Automation brings accuracy and ensures transparency
In case of vehicle insurance claims, AI can perform automated damage assessment, select the spares required for repair, and provide a fairly accurate assessment of claim amount within seconds. This, in turn, speeds up the claim approval process as no physical inspection is required. So, you can get back on the road sooner than ever before without much hassle. Some companies offer immediate pay-out of the claims even before the repairs are undertaken, helping you to decide and optimise for the best corrections for your car. The claim details can be explained in easy-to-understand terms using natural language generation technology to better engage with the customer.
Insurers like ICICI Lombard and Bajaj Allianz launched InstaSpect and MOTS, their respective AI based damage assessment services for instant renewal of motor insurance policies. By simply uploading pictures of your vehicle, you can get insurances policies issued or renewed faster than ever before.
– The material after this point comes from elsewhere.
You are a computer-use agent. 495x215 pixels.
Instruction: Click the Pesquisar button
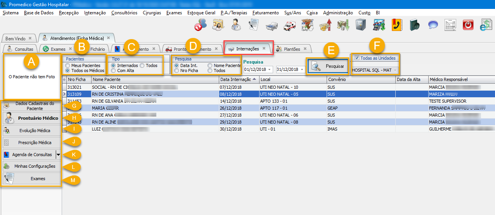[328, 66]
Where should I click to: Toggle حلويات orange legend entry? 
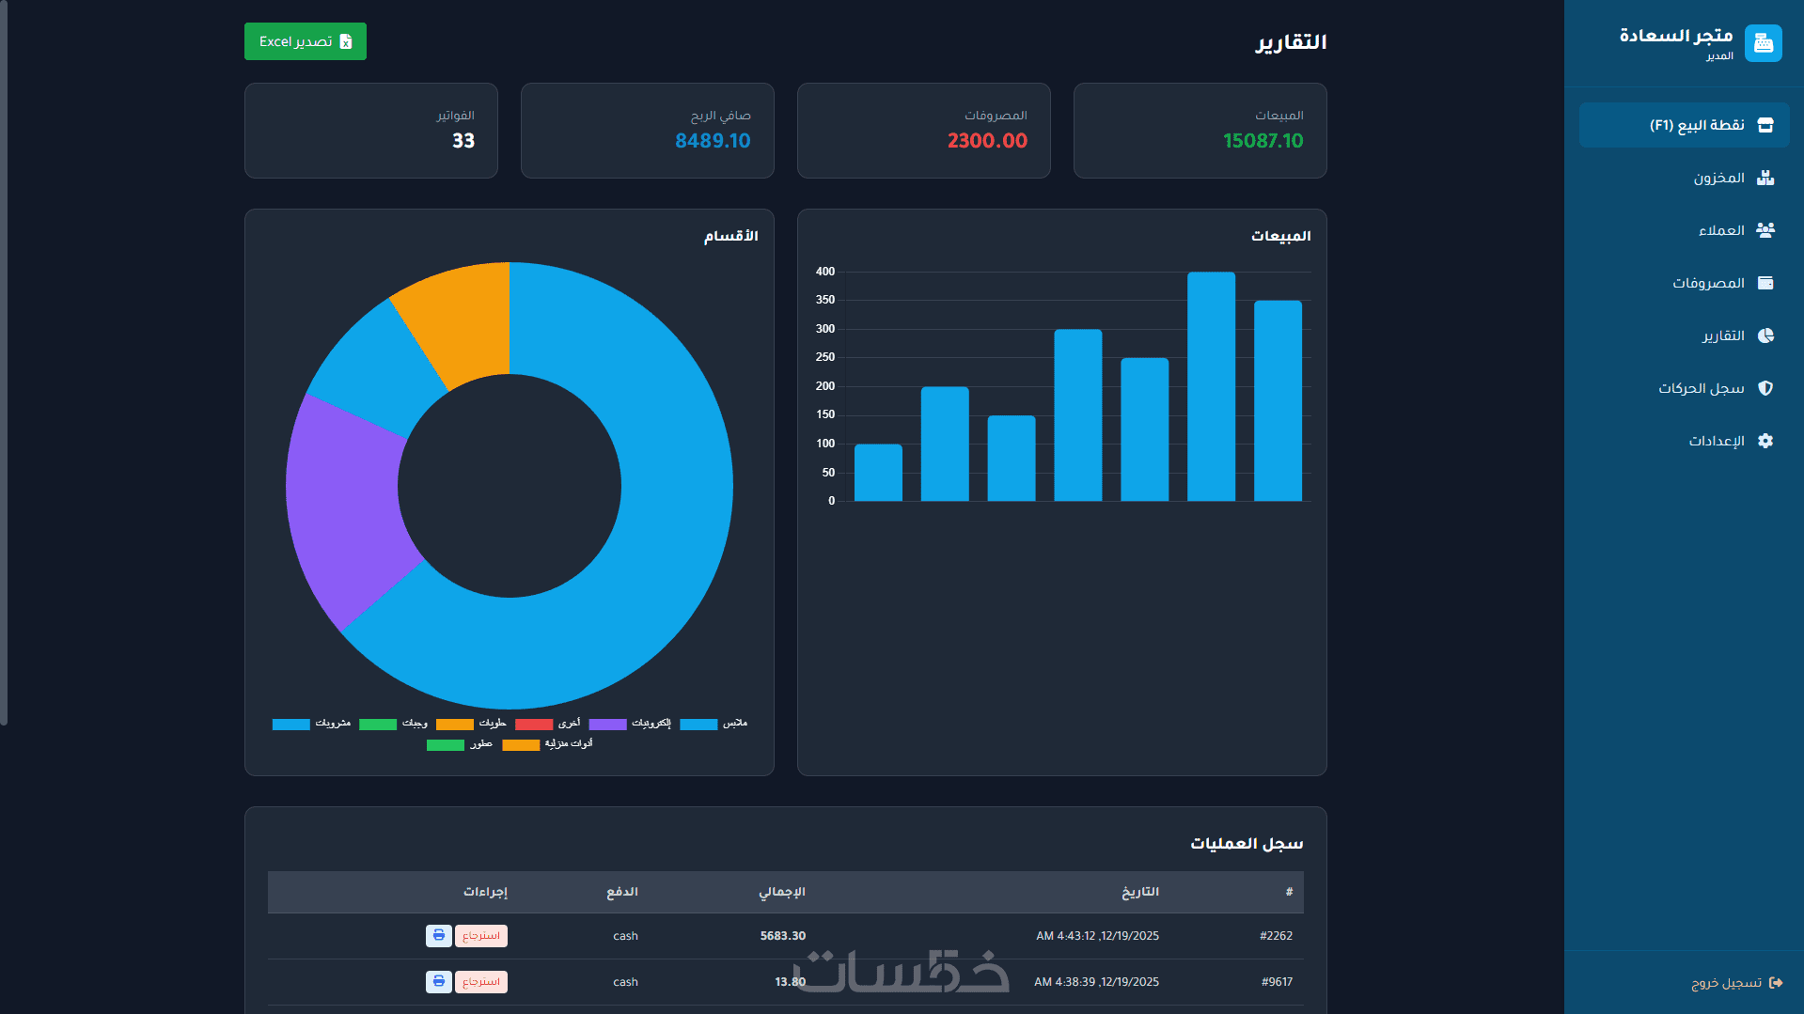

In case of health insurance, queries on missing documentation, treatment guidelines, unnecessary costs can be raised with hospitals or customers upfront on the app or portal, in order to avoid multiple back and forth exchanges. There is no reason why the claim made for the same treatment at the same hospital should need more than 3 hours, while AI can do it in 3 seconds. In India, insurers like ICICI Lombard, Bajaj Allianz, Aditya Birla Health, etc. have already implemented AI claim settlement.
Further, the customer can talk to a robo-advisor to get clarifications when only some part of the amount claimed is paid by the insurer. After all, the customers are buying “promise” from the insurers that they will pay-up when the moment of reality arrives. That faith can only be built through compassionate two-way communication, which in turn will be the reason for you stay with that insurer and renew your policies. Nobody wants to see a one-page document filled with jargon, when money is the topic of discussion.
Bridging the Payer-Provider-Customer gap
Many insurers are rapidly adopting AI-driven automation over manual processing because it drastically reduces the time taken to respond to a customer from more than 4 hrs to 45 minutes. As insurers optimise their systems and add AI for claim decision making, this is expected to come down to just 5 minutes. AI never has a bad day, its decisions are consistent and it further ensures transparent claim pay-out calculations to save hassles to customers. A technology-first insurance company will be able reduce leakages due to fraud, incorrect processing of hospital tariff, etc. and then offer you a savings on premium for a comparable policy.